Quando abordar insuficiência tricúspide isolada?

Pâmela Cavalcante | Vitor Emer Egypto Rosa

Historicamente conhecida como “a válvula esquecida”, a insuficiência da válvula tricúspide, por muito tempo, foi negligenciada. Dentre as razões apontadas, destacamos a alta mortalidade pós-operatória que se assemelha a dos pacientes mantidos em tratamento clínico. De fato, as indicações de abordagem de insuficiência tricúspide (IT) isolada até hoje são restritas e, muitas vezes, ocorrem tardiamente, quando a doença já está muito avançada, o que contribui para os resultados desfavoráveis.

Atualmente, com o desenvolvimento de técnicas de intervenção percutânea, voltamos novamente nosso foco para esta doença, que tem alta prevalência em idosos, chegando a acometer até 15% da população.

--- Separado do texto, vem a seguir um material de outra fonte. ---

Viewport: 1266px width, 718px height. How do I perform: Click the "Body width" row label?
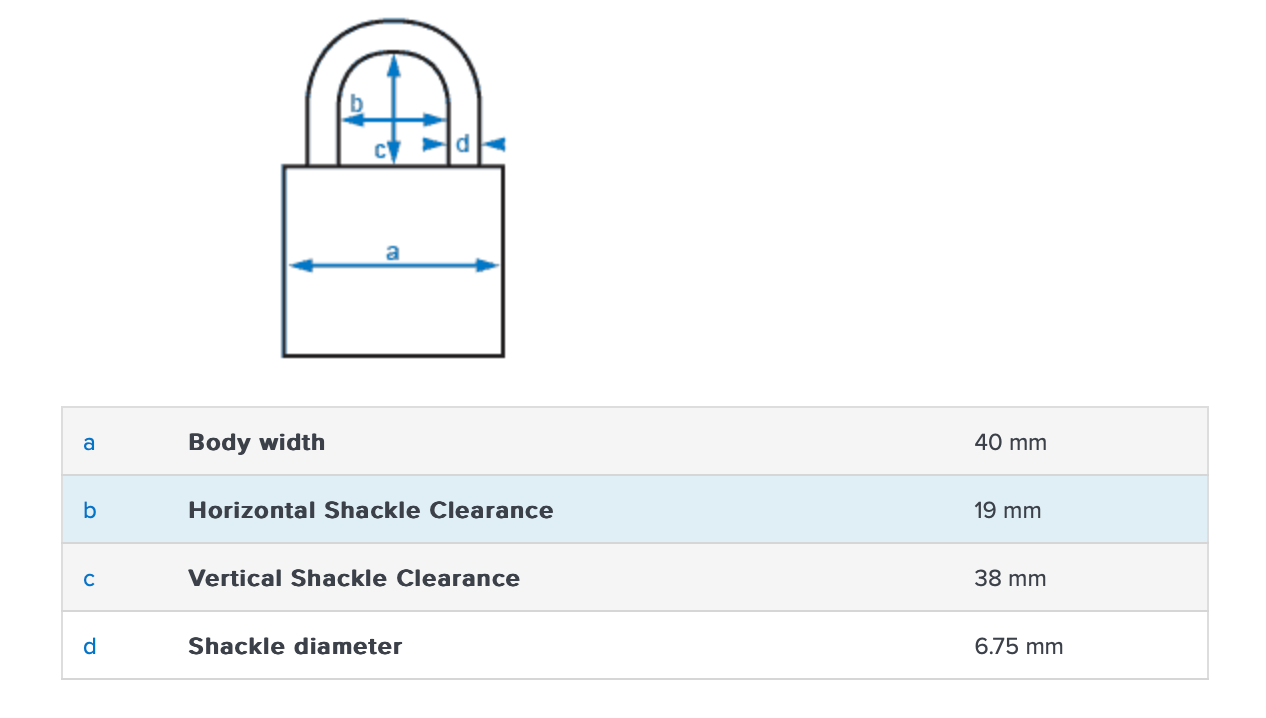click(x=256, y=442)
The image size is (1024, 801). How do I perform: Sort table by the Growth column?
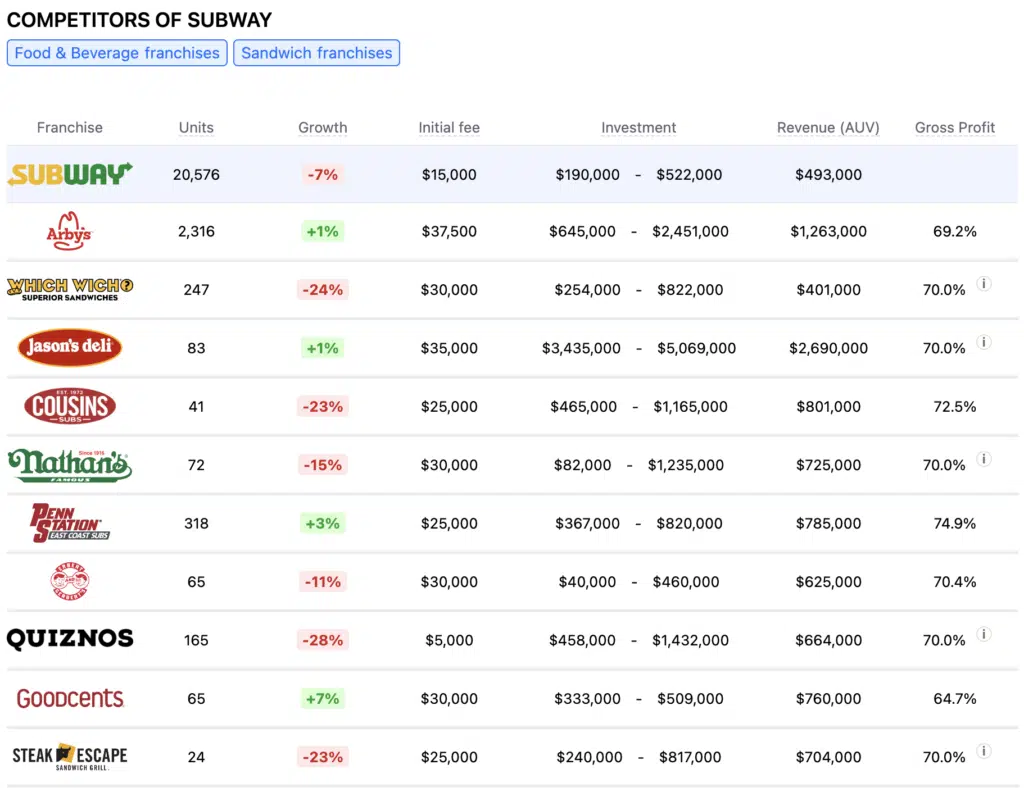(322, 127)
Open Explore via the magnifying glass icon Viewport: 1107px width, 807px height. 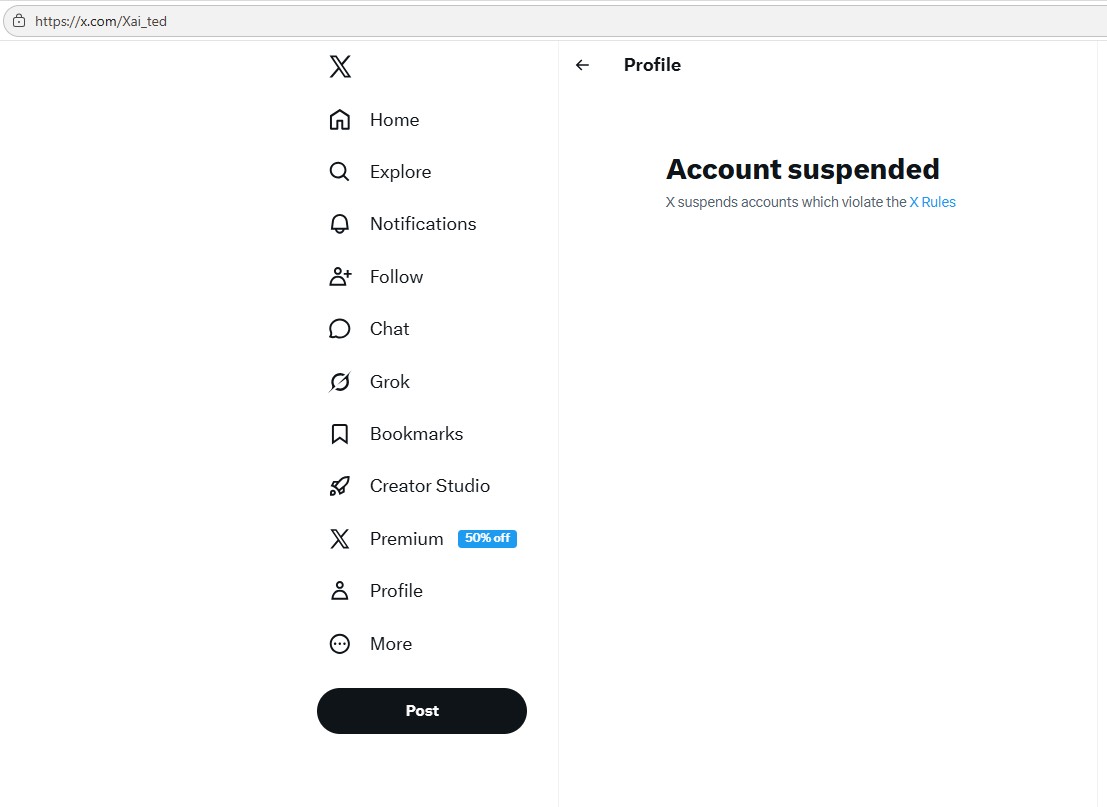340,171
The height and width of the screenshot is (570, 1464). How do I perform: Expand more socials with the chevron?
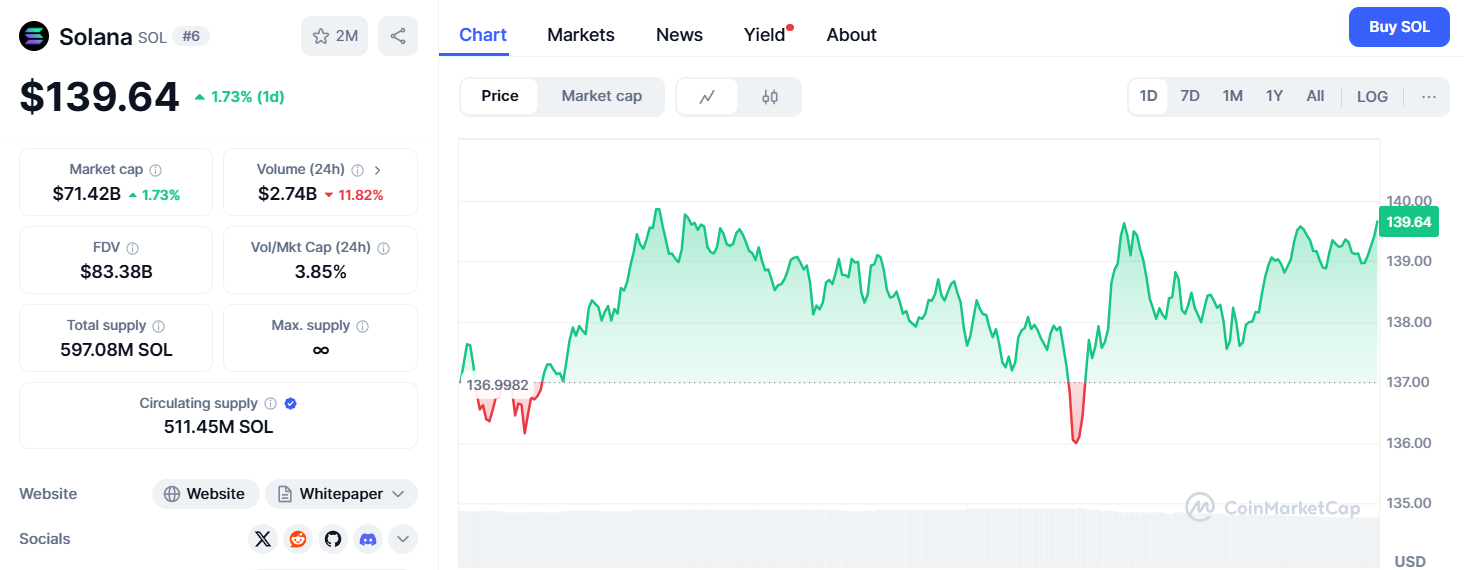402,539
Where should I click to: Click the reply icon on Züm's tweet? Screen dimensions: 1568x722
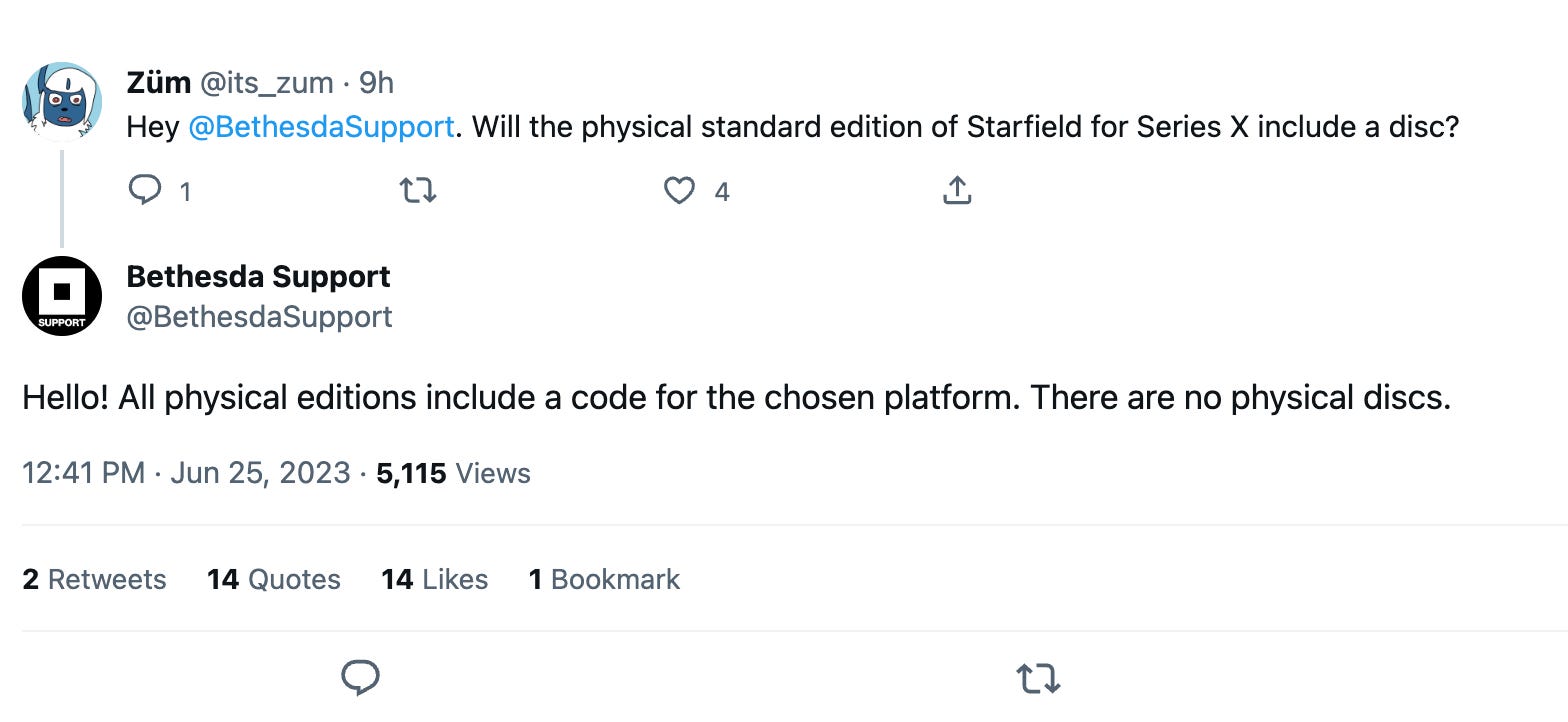click(x=146, y=190)
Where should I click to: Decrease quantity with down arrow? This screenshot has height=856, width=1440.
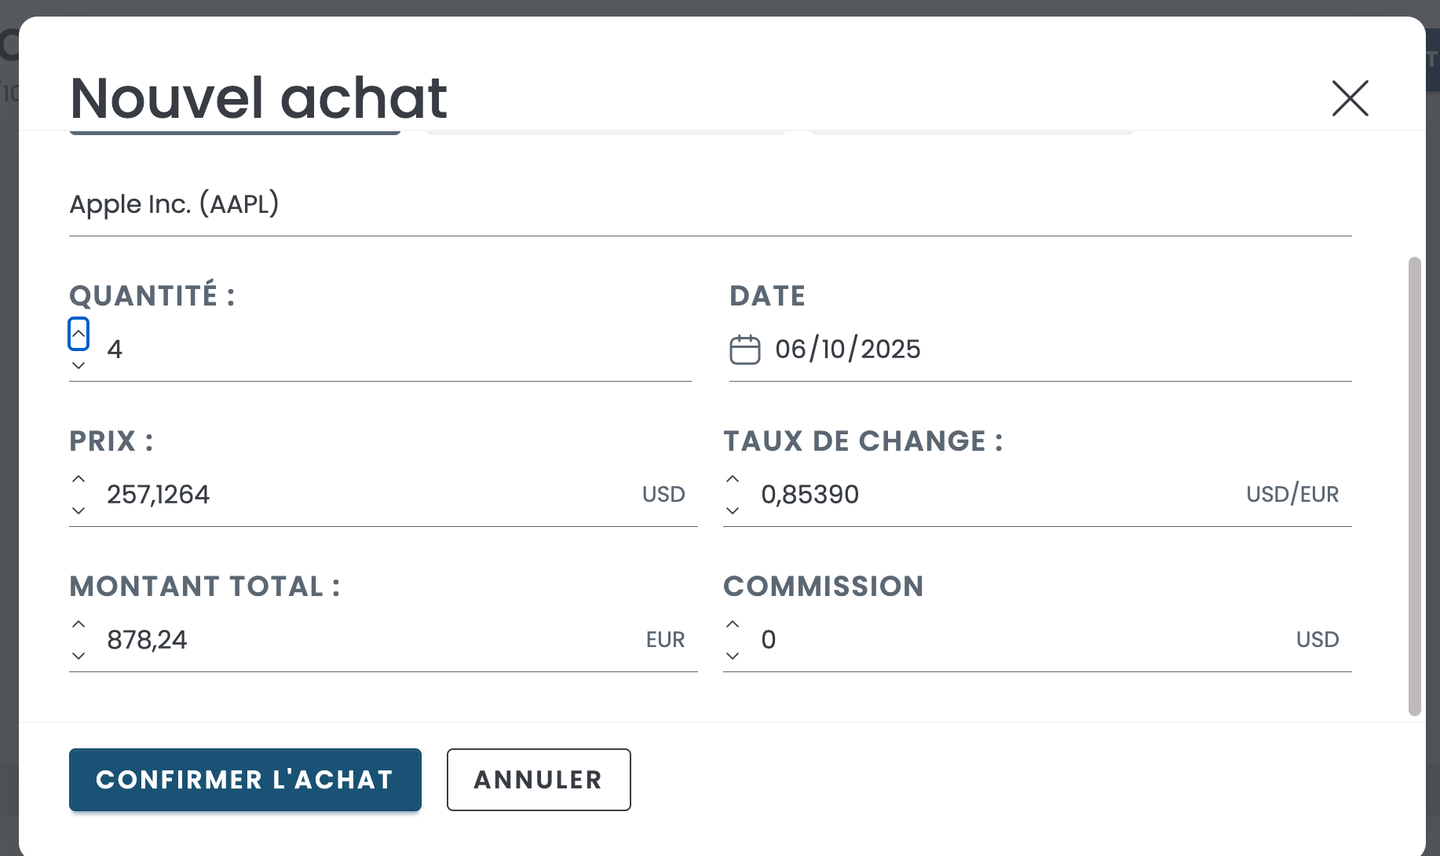[x=79, y=366]
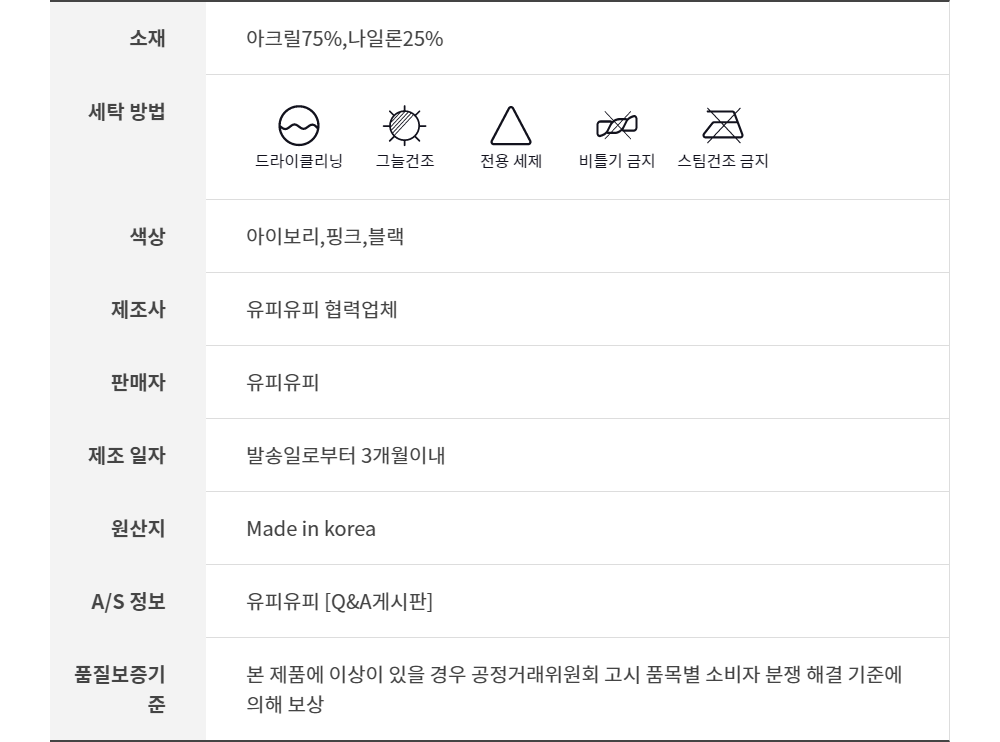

Consideramos IT isolada, aquela que apresenta-se sem a concomitância de  doença do coração esquerdo ou hipertensão pulmonar. Geralmente, é considerada uma doença primária da válvula, com dilatação do anel e alteração anatômica das cúspides, mas ela pode ter também um aspecto funcional relacionado a fibrilação atrial ou até mesmo devido a presença de fios de marca-passo. Outra causa importante de IT isolada é aquela que evolui de forma progressiva e tardiamente após correção cirúrgica de valvopatias esquerdas em que a tricúspide não foi abordada conjuntamente.

De acordo com as diretrizes atuais, a indicação de intervenção de IT isolada é uma exceção, ficando restrita a pacientes sintomáticos, refratários ao tratamento clínico, na ausência de disfunção ventricular direita e de hipertensão pulmonar importantes. O momento ideal de indicar a abordagem desses pacientes é bastante controverso, já que as características da IT são o grande período de latência até a manifestação dos sintomas de insuficiência cardíaca direita e a boa resposta ao tratamento clínico com diureticoterapia. Além disso, outro ponto crucial é a dificuldade em estratificar adequadamente o risco cirúrgico destes pacientes, já que a maioria dos pacientes é idosa, com múltiplas comorbidades e os escores de risco atualmente disponíveis não contemplam a abordagem da tricúspide isoladamente. Para tanto, foi proposto o TRI-SCORE, uma calculadora de risco para pacientes com IT isolada com indicação de abordagem cirúrgica. Porém, mais estudos são necessários para utilização desta ferramenta de forma rotineira. Nesses casos de maior complexidade, o Heart Team ainda tem um papel fundamental na indicação do melhor tratamento.

Novos estudos com enfoque na intervenção percutânea da IT isolada estão em andamento. Para pacientes com idade avançada e risco cirúrgico proibitivo, sintomáticos e refratários ao tratamento clínico, temos disponível o implante heterotópico de bioprótese bicaval (implante de bioprotese transcateter na cava inferior e superior), que mostrou resultados favoráveis para controle de sintomas e melhora de qualidade de vida. Outros dispositivos promissores para abordagem de IT estão sendo estudados, como o TriClip (reparo transcateter edge-to-edge), porém ainda não estão disponíveis e não foram aprovados para uso no Brasil.

  • Referências:
    • Izumi C. Isolated functional tricuspid regurgitation: When should we go to surgical treatment? J Cardiol. 2020 Apr;75(4):339-343. doi: 10.1016/j.jjcc.2019.11.001. Epub 2019 Nov 29.
    • Tarasoutchi F. et al. Update of the Brazilian Guidelines for Valvular Heart Disease – 2020. Arq Bras Cardiol. 2020 Oct;115(4):720-775.
    • Dreyfus J. et al. TRI-SCORE: a new risk score for in-hospital mortality prediction after isolated tricuspid valve surgery. Eur Heart J. 2022 Feb 12;43(7):654-662.
    • Estévez-Loureiro R, et al. A. 6-Month Outcomes of the TricValve System in Patients With Tricuspid Regurgitation: The TRICUS EURO Study. JACC Cardiovasc Interv. 2022 Jul 11;15(13):1366-1377.